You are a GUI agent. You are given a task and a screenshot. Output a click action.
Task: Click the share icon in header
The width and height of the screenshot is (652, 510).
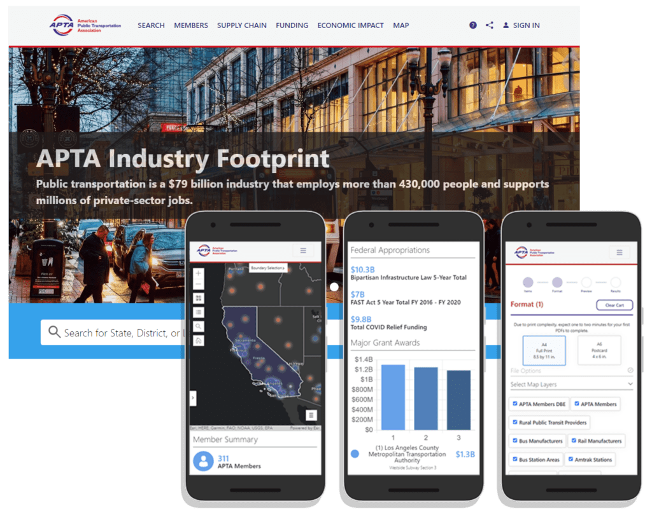click(489, 25)
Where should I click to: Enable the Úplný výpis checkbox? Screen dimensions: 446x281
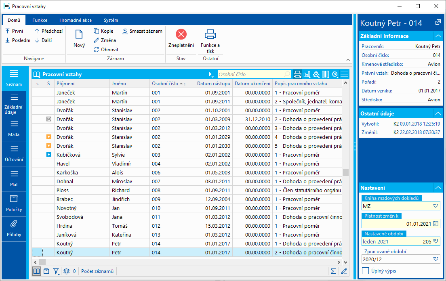pos(366,271)
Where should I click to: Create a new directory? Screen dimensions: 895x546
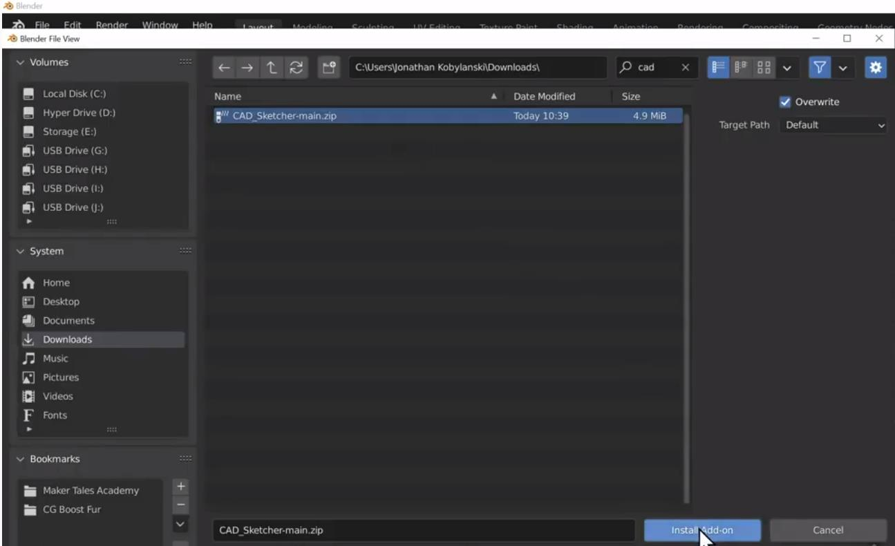329,68
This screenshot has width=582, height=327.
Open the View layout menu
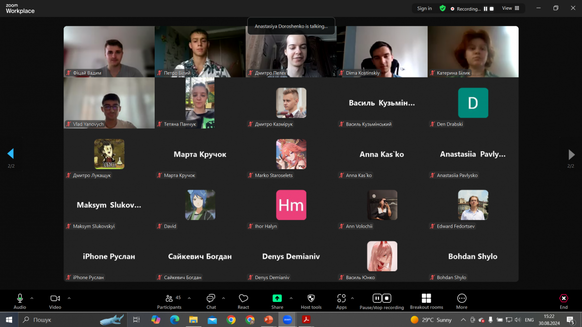click(510, 8)
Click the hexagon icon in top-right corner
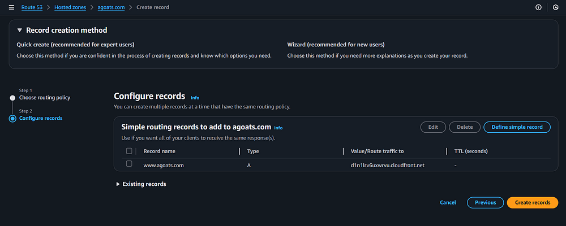The image size is (566, 226). [555, 7]
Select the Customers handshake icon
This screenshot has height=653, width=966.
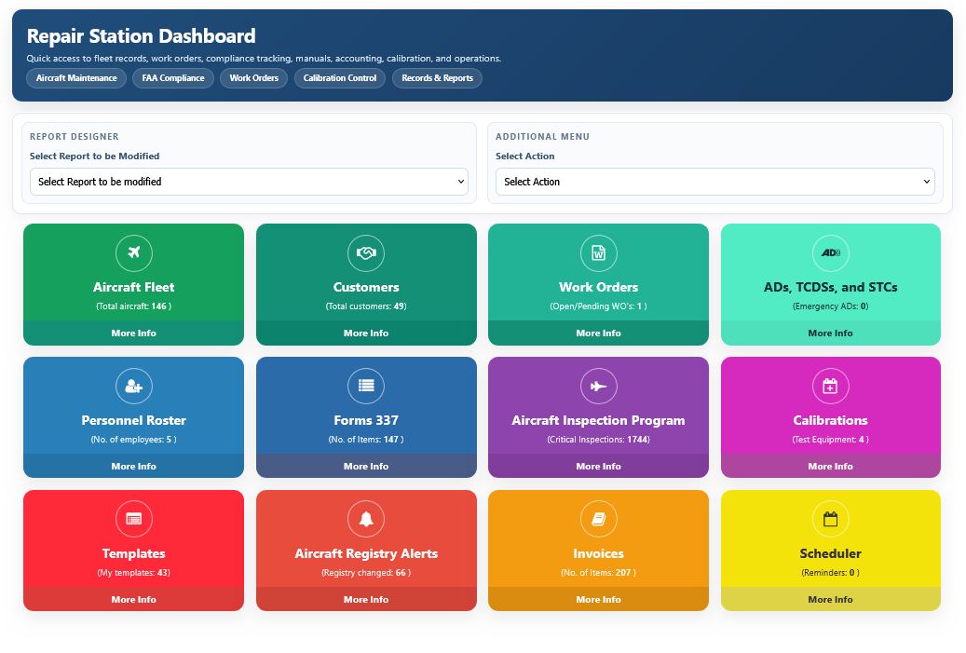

#### [Task statement]
If an entry contains an image, please omit that image and print everything else verbatim.

#### [Answer to the problem]
You are a GUI agent. You are given a task and a screenshot. Output a click action.
Task: Click the share icon in header
The width and height of the screenshot is (652, 510).
click(489, 25)
Where should I click to: Enable the Úplný výpis checkbox? Screen dimensions: 446x281
pos(366,271)
Where should I click to: Create a new directory? Screen dimensions: 895x546
329,68
This screenshot has width=582, height=327.
Open the View layout menu
click(510, 8)
Click the hexagon icon in top-right corner
The image size is (566, 226). [555, 7]
Select the Customers handshake icon
This screenshot has height=653, width=966.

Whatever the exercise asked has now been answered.